Bislang werden 16 Mitgliedstaaten im Rahmen des SURE-Instruments finanzielle Unterstützung erhalten (ein weiteres Antragsverfahren von Ungarn läuft derzeit). Die Mitgliedstaaten können weiterhin förmliche Anträge auf Unterstützung im Rahmen des SURE-Instruments stellen. Die erste Tranche der SURE-Anleihen soll in der zweiten Oktoberhälfte am Markt platziert werden.

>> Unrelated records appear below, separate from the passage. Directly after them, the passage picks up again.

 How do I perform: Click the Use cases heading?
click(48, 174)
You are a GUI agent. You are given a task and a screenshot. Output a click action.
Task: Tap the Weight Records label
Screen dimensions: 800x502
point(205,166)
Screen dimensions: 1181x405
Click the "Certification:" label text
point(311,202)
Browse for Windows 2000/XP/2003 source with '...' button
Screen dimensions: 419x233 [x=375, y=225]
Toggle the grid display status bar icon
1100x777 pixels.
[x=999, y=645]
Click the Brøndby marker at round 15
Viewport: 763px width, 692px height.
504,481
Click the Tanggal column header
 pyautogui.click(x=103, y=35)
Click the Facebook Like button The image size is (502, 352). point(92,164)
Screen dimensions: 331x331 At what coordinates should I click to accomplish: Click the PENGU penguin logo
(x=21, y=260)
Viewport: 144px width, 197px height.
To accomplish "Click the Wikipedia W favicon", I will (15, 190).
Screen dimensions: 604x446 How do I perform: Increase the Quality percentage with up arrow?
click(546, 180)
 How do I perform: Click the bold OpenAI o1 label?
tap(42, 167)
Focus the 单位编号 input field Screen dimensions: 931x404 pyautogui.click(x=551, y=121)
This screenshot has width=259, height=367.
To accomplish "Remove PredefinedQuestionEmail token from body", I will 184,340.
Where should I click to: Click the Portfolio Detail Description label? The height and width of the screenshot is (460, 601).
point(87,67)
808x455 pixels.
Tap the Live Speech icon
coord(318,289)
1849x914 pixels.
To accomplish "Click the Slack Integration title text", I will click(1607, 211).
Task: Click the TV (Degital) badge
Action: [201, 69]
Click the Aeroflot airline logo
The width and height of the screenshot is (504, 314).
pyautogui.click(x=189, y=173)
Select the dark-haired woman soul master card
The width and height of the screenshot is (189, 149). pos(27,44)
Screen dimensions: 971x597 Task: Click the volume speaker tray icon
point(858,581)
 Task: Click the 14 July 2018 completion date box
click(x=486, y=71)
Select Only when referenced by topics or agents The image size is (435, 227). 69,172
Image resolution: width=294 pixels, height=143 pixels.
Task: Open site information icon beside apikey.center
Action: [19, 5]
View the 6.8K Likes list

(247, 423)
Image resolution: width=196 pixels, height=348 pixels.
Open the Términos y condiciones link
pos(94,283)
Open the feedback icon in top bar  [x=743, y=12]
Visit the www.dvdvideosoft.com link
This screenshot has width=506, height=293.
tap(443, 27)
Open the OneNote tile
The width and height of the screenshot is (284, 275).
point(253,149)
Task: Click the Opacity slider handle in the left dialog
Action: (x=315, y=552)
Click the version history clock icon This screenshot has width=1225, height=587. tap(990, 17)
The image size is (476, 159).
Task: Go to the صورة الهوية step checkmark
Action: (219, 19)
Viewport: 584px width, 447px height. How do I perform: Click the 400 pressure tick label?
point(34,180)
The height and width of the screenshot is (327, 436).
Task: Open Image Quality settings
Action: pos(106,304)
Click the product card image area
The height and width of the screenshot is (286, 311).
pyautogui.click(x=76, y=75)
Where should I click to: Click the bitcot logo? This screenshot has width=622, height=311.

In regulatorischer Hinsicht möchte die Kommission ihre EU SURE Social Bonds zwar weder als Vorgriff auf eine Ausweitung des Anwendungsbereichs der TaxonomieVO noch als eine Maßnahme im Rahmen des EU Green/Social Bond Standard verstanden wissen. Die Ankündigung der EU SURE Social Bonds ebenso wie die angekündigte Ausweitung des SB Frameworks auf potentielle grüne, soziale und nachhaltige EU-Anleihen deuten jedoch auf eine baldige Ausweitung des Anwendungsbereichs der TaxonomieVO auf soziale Ziele hin. Ein weiterer Schritt in diese Richtung könnte im Rahmen des von der Kommission bis zum 31. Dezember 2021 vorzulegenden Berichts zu notwendigen Bestimmungen für die Einbeziehung von anderen (nicht klimabezogenen) Nachhaltigkeitszielen – wie sozialen Zielen – in den Anwendungsbereich der TaxonomieVO getan werden (vgl. Art. 26 Abs. 2 lit. b TaxonomieVO).